Brain is a morphologically and mechanically heterogeneous organ. Rat models of TBI are common, however little is known about the mechanical properties of rat brain. An atomic force microscope (AFM) was used to measure region-dependent mechanical properties of the rat brain at different ages. The nonlinear apparent elastic modulus was significantly different across anatomic regions and increased significantly with age. The distribution of mechanical properties in the adult rat hippocampus was consistent with histological distributions of damage following experimental injury reported in the literature, suggesting that mechanical heterogeneity influences injury causation. Since brain is a viscoelastic material, the relaxation behavior of anatomic regions was determined with a custom-designed microindentation device. The time-dependent shear modulus ranged from approximately 1 kPa for short term moduli (G_100ms) to approximately 0.4 kPa for long term moduli. White matter and regions of the cerebellum were much more compliant than those of the hippocampus, cortex, and thalamus in the rat brain. Viscoelastic properties were also determined for porcine brain, a commonly used surrogate for human brain. The time-dependent shear modulus ranged from approximately 0.8 kPa for short term moduli (G/oms) to approximately 0.2 kPa for long term moduli. The statistical similarity of reduced relaxation functions for 10, 20, and 30% indentation strains suggested that quasilinear viscoelastic models are appropriate to describe large deformation behavior of porcine brain. In the frequency domain, oscillatory tests were performed with the AFM at frequencies ranging from 5-400 Hz from which frequency and depth-dependent storage and loss shear modulus was calculated. These data will be useful for understanding the biomechanics of TBI at a finer spatial resolution than previously possible.

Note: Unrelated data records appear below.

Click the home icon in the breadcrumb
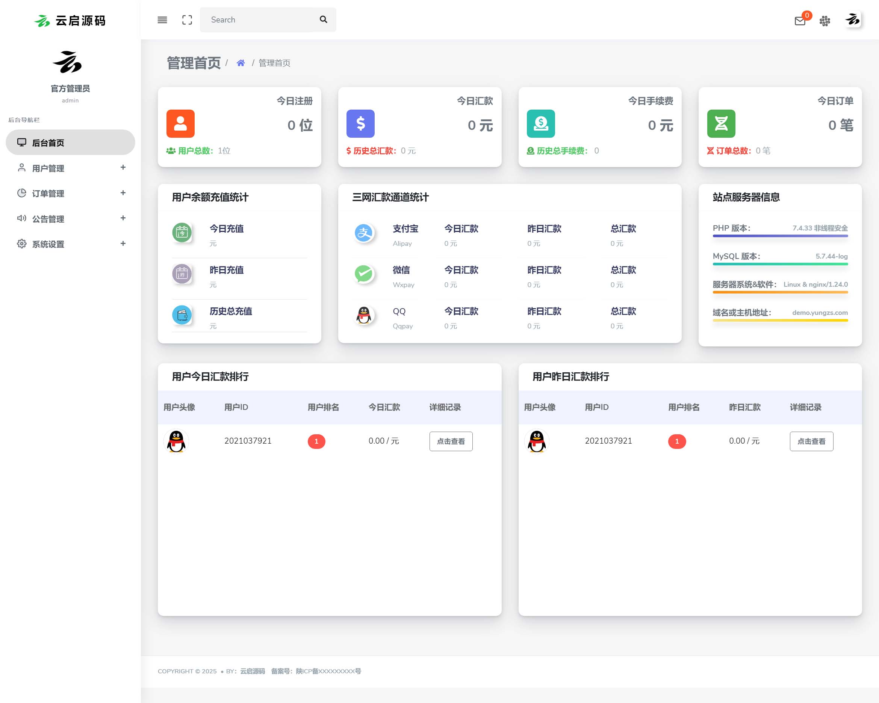This screenshot has width=879, height=703. (x=241, y=63)
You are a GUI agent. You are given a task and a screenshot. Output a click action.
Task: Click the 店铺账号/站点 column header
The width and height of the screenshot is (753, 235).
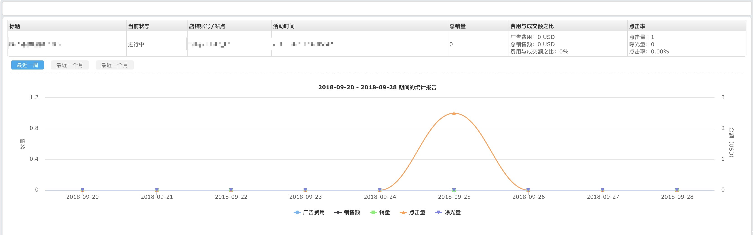click(207, 26)
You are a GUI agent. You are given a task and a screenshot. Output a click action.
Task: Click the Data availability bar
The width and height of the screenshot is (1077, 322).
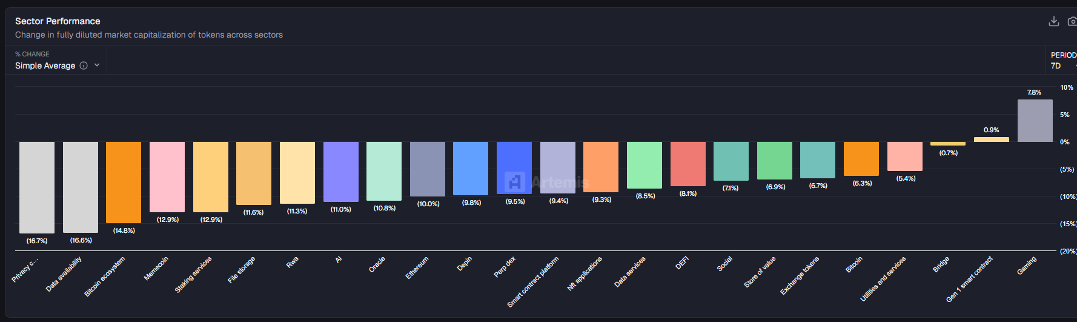coord(81,187)
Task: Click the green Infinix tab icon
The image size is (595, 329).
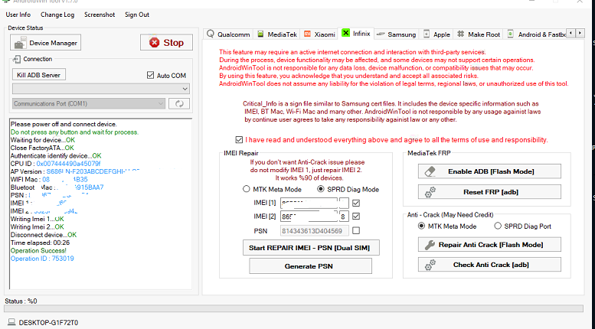Action: click(345, 33)
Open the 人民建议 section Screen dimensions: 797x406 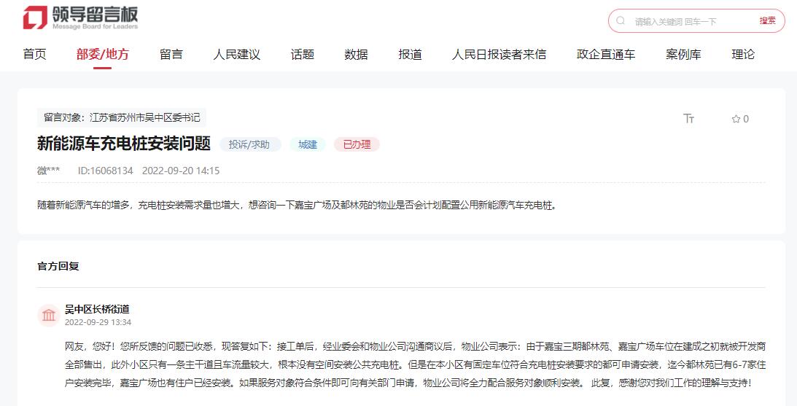(x=236, y=55)
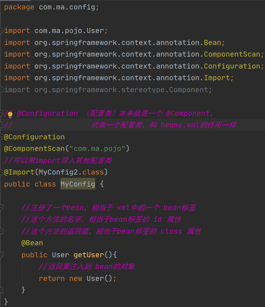The height and width of the screenshot is (307, 265).
Task: Click fold end marker at Component import
Action: (x=2, y=90)
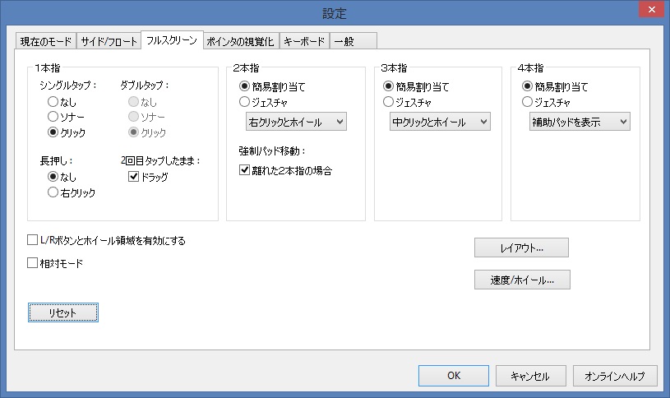Expand the 右クリックとホイール dropdown

coord(296,123)
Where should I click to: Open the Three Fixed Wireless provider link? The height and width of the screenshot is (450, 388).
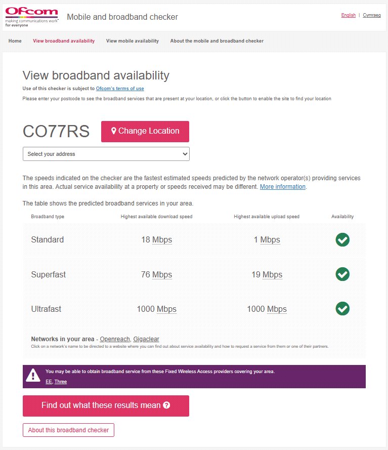coord(61,382)
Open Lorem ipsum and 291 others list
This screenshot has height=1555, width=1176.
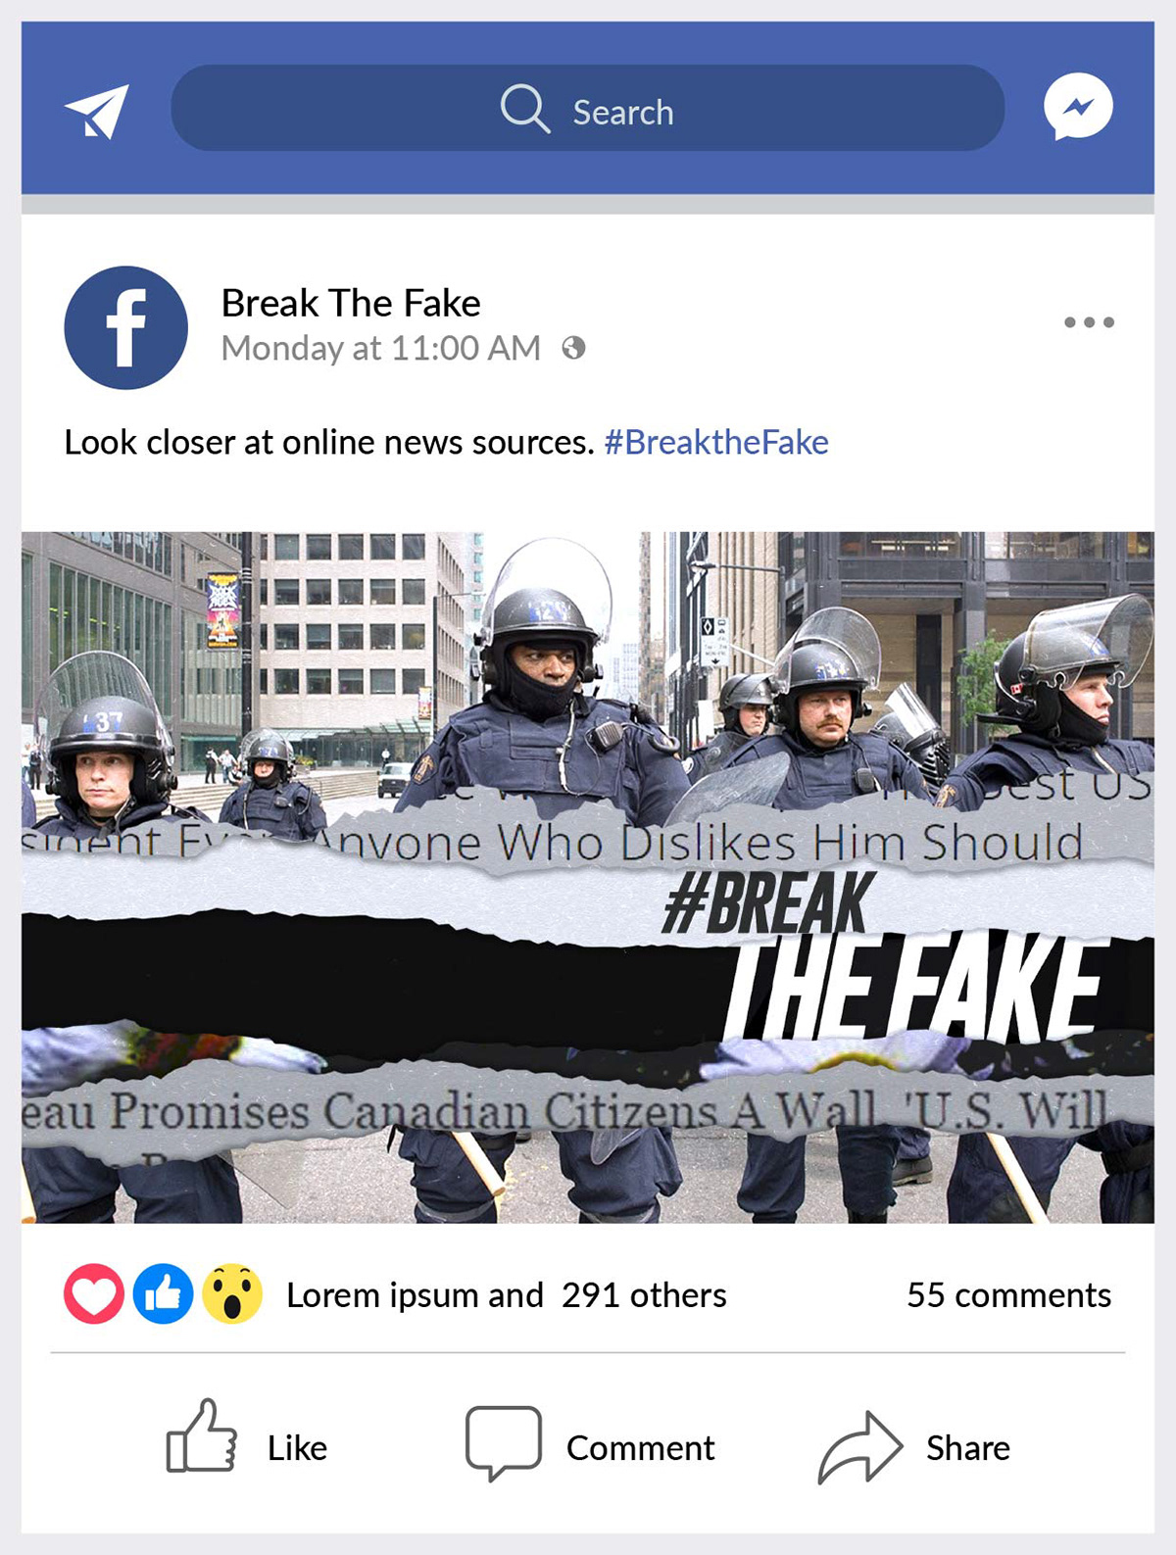pyautogui.click(x=506, y=1295)
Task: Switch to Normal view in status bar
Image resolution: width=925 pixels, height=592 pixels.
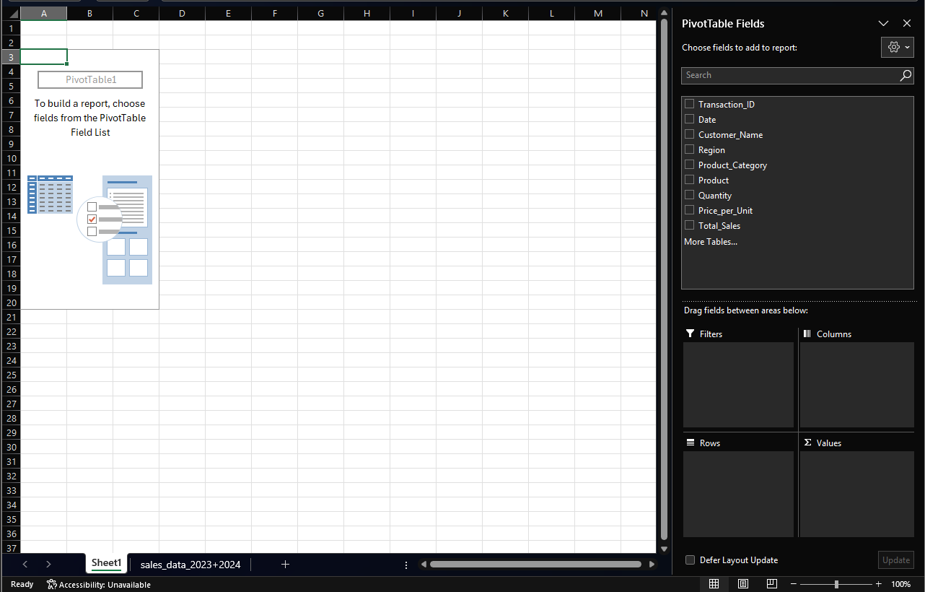Action: 714,583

Knowledge of brain tissue mechanical properties can help predict brain deformations during injury; however, predicting the biological consequences of induced brain deformation requires tolerance criteria. Using a well characterized in vitro model of stretch injury, a tolerance criterion for the cortex was developed. Compared to the hippocampus, the cortex was less vulnerable to stretch-induced injury, with strains below 20% inducing little cell death. Strain rate was also a significant factor affecting cortical cell death but not hippocampal cell death. We conclude that different regions of the brain respond differently to identical mechanical stimuli, and this difference must be taken into account when interpreting the region-specific outcomes in response to TBI-induced deformation.

Following injury, cerebral edema or brain tissue swelling is a significant complication which can increase intracranial pressure (ICP) and cause cerebral ischemia. We have identified the fixed charge density (FCD) within cells as a potential driver of edema. When these negatively charged molecules, which are fixed within cells, were exposed, the brain tissue swelled according to the Donnan effect. Swelling behavior was well-described by triphasic mixture theory, predicting a reference-state FCD very similar to that measured experimentally. Reducing this FCD experimentally by approximately 20% reduced swelling by approximately 50%. Chondroitinase ABC was most effective at reducing brain tissue swelling suggesting that it may be a novel treatment for reducing brain edema and controlling ICP following injury.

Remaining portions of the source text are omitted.